We use cookies. Read the Privacy and Cookie Policy

ГИЛЕЛЬС ОТКРЫВАЕТСЯ ВНОВЬ Г.Троицкая

На концертную эстраду выходит невысокий широкоплечий человек. Идет он легко и быстро. Лицо его спокойно, быть может, даже подчеркнуто спокойно. Он садится к роялю и начинает играть, оставаясь с виду таким же спокойным — не запрокидывает головы, не вскидывает эффектно рук. И только когда вслушиваешься в его игру, ощущаешь мощь человеческих страстей, которым пианист не позволяет выплескиваться наружу, заключая их в безукоризненно ясные и строгие грани.

Это Эмиль Гилельс. Таким он был тридцать лет назад. Таким он остается и сегодня, хотя исполнительское искусство музыканта проделало существенную эволюцию. Близко знающие его люди рассказывают, что во время выступления пианист сильно волнуется, что каждый концерт стоит ему огромного нервного напряжения. Но как ни вглядываешься в лицо Гилельса из зрительного зала, сидя даже совсем близко, никогда не удается уловить никаких признаков такого волнения.

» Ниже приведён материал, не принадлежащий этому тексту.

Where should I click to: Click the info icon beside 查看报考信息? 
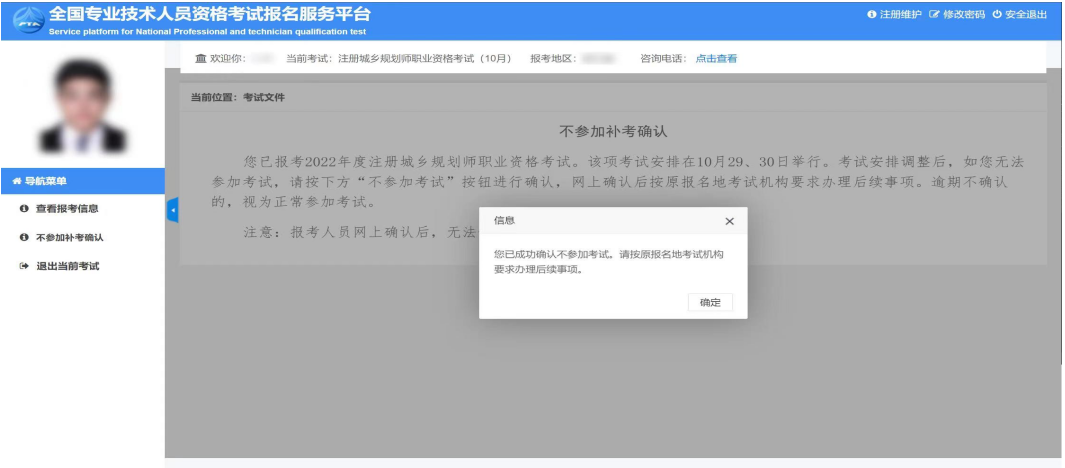coord(24,209)
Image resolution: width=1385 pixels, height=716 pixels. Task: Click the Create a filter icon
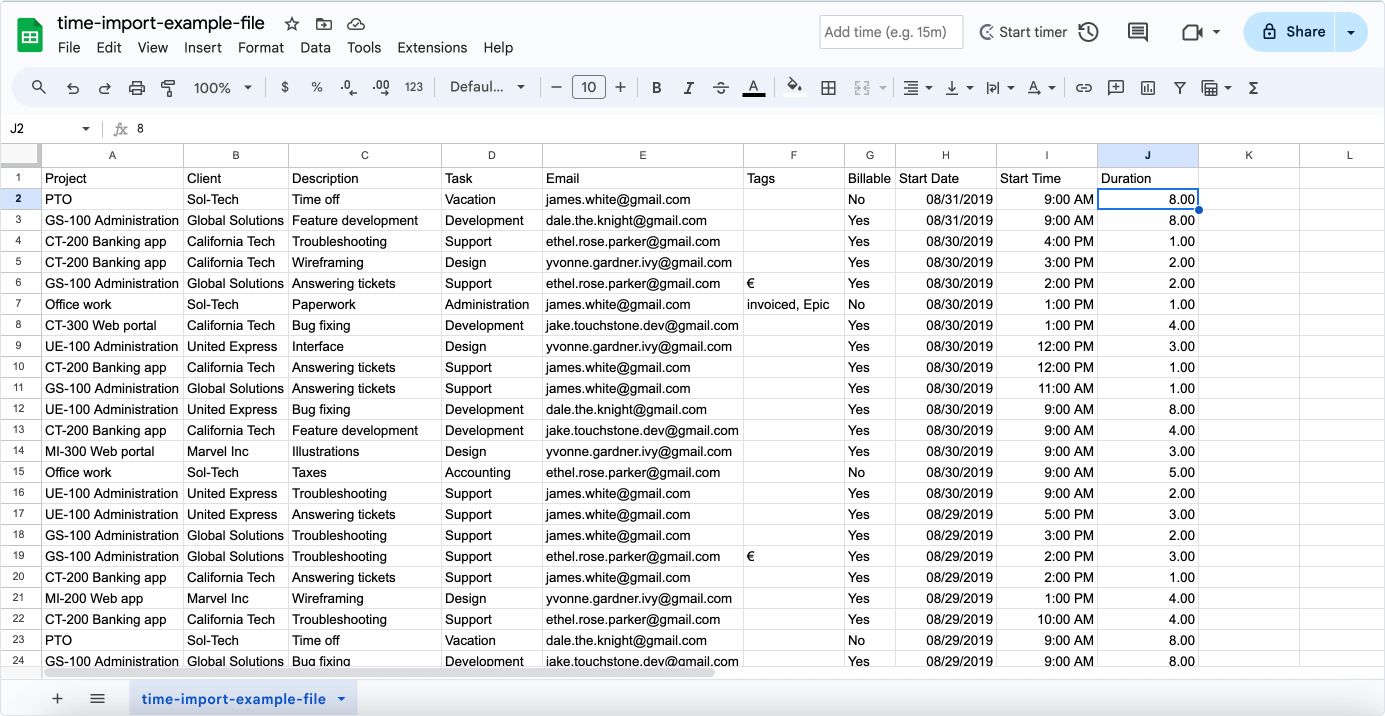(1180, 88)
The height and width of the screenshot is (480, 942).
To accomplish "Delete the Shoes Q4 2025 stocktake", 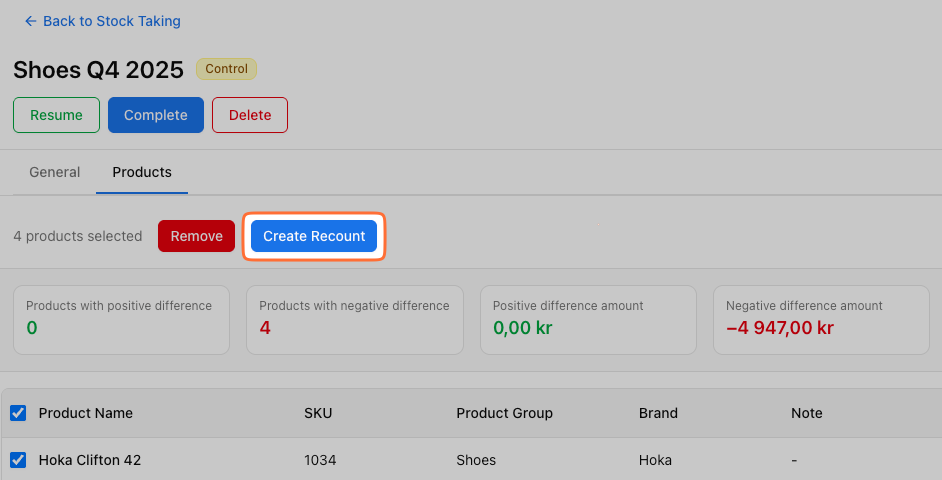I will tap(249, 115).
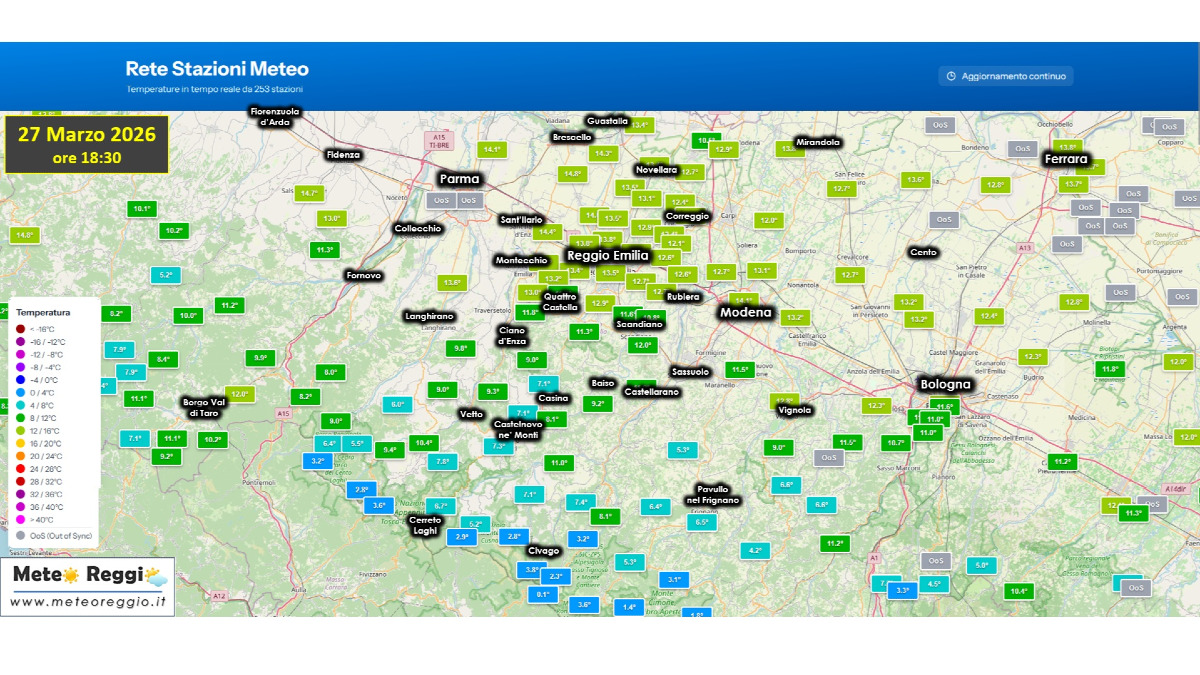Select the 9.9° station marker
The width and height of the screenshot is (1200, 675).
pyautogui.click(x=261, y=358)
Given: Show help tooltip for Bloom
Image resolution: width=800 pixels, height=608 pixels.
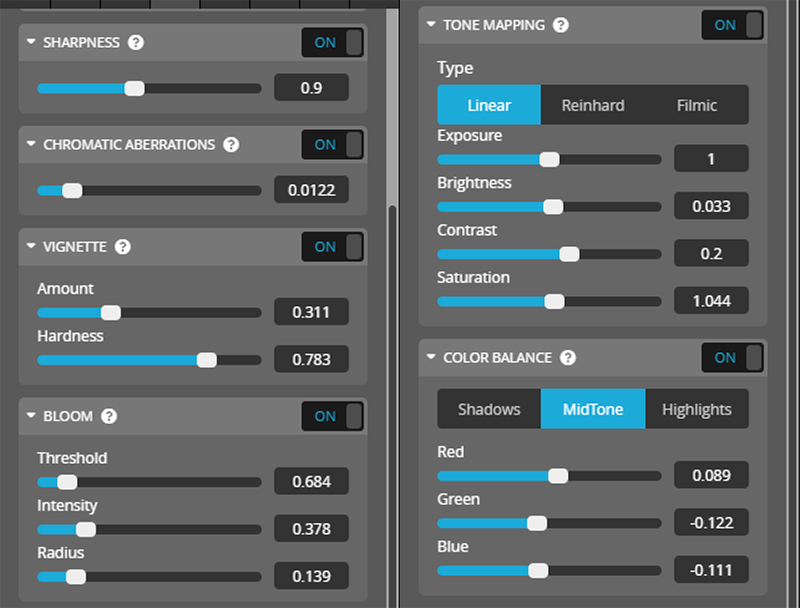Looking at the screenshot, I should pos(109,417).
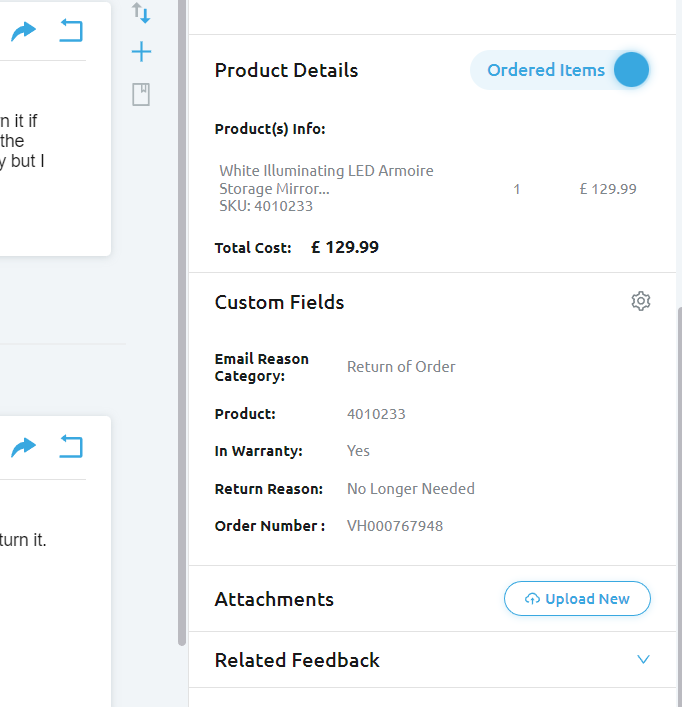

Гилельса не раз снимала кинохроника, показывало телевидение. Но на экране кино и телевизора видно было только строгое и суровое лицо музыканта. Его чувства не становились зримыми. И в силу господства изображения над звуком это ослабляло впечатление телезрителя от его музыки. Иначе говоря, Эмиль Гилельс представлял собой тот тип художника, который не только не раскрывался перед кино- и телекамерой, в отличие, скажем, от Вана Клиберна, но как будто даже стремился еще больше закрыться перед ней. Так было.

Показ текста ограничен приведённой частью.